Keep only the lines of the data below that contain "width", and copy them.

● **Records supplied**:
* * *

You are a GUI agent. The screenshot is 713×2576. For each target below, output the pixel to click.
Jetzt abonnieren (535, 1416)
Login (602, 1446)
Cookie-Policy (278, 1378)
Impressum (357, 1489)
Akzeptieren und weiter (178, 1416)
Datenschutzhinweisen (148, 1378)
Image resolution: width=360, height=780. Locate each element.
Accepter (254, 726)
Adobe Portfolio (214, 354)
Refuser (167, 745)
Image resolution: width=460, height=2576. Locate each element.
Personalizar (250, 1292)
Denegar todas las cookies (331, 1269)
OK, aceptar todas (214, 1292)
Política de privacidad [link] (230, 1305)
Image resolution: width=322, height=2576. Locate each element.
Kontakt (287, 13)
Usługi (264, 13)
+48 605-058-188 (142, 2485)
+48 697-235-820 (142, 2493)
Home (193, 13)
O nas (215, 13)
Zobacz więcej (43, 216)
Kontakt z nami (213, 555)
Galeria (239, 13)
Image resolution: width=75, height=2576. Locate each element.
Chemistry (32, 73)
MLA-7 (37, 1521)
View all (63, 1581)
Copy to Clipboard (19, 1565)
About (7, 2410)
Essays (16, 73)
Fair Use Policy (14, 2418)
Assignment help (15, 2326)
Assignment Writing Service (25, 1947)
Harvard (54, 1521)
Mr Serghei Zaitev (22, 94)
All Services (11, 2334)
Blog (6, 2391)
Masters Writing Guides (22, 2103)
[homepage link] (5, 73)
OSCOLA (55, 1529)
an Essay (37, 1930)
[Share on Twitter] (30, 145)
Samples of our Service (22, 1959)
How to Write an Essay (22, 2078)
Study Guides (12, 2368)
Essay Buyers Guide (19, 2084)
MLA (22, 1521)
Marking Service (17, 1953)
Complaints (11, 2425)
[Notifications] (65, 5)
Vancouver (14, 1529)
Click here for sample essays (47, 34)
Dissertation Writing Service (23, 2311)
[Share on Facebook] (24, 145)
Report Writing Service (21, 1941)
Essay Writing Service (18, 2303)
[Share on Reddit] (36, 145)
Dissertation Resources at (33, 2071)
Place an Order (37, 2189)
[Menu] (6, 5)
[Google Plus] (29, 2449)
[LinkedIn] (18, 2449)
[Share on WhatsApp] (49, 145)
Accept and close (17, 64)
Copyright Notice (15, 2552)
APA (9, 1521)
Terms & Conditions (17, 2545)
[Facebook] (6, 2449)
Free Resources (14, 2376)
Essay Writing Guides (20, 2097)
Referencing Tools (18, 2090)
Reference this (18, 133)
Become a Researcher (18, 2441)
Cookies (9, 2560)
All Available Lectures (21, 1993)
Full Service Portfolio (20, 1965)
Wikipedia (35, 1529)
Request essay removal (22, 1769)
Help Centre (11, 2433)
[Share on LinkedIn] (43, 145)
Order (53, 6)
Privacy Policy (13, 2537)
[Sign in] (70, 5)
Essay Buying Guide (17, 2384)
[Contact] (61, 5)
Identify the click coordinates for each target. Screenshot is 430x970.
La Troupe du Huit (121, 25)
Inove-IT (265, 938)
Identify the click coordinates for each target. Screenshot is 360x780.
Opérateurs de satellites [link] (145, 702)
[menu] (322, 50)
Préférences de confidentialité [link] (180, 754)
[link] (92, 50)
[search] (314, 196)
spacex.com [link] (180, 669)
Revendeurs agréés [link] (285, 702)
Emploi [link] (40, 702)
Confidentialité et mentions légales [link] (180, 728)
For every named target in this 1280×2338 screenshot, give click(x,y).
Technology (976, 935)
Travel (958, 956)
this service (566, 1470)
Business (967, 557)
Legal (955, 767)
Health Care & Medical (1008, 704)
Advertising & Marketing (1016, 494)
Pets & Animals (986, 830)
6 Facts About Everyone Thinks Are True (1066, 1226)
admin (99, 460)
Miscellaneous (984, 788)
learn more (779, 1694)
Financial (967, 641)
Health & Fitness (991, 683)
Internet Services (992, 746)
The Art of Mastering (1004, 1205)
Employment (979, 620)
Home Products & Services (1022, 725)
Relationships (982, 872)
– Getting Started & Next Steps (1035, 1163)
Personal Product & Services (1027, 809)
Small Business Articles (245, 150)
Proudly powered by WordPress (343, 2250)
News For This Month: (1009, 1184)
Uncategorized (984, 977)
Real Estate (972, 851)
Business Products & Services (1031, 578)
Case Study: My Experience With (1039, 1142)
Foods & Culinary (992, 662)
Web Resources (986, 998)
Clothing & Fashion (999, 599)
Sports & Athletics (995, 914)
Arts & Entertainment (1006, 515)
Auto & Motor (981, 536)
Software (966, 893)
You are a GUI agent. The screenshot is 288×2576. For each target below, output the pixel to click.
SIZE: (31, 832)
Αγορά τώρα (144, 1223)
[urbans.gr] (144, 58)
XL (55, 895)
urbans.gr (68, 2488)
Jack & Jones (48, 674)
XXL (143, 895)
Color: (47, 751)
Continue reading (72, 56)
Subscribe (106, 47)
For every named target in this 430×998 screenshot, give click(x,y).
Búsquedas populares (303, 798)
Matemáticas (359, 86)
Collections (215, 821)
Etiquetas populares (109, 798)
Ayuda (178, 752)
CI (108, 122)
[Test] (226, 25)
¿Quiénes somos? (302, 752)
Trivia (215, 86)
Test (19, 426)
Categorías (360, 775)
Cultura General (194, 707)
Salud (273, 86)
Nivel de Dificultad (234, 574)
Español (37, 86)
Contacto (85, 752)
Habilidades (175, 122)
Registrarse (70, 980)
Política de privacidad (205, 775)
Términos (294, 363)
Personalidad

* * *

● **Task solution**:
Image resolution: width=360, height=780. Locate each element.
Image resolution: width=460, height=2576. Locate each element.
Image resolution: width=322, height=2576. Locate each element.
Image resolution: width=75, height=2576. Locate each element.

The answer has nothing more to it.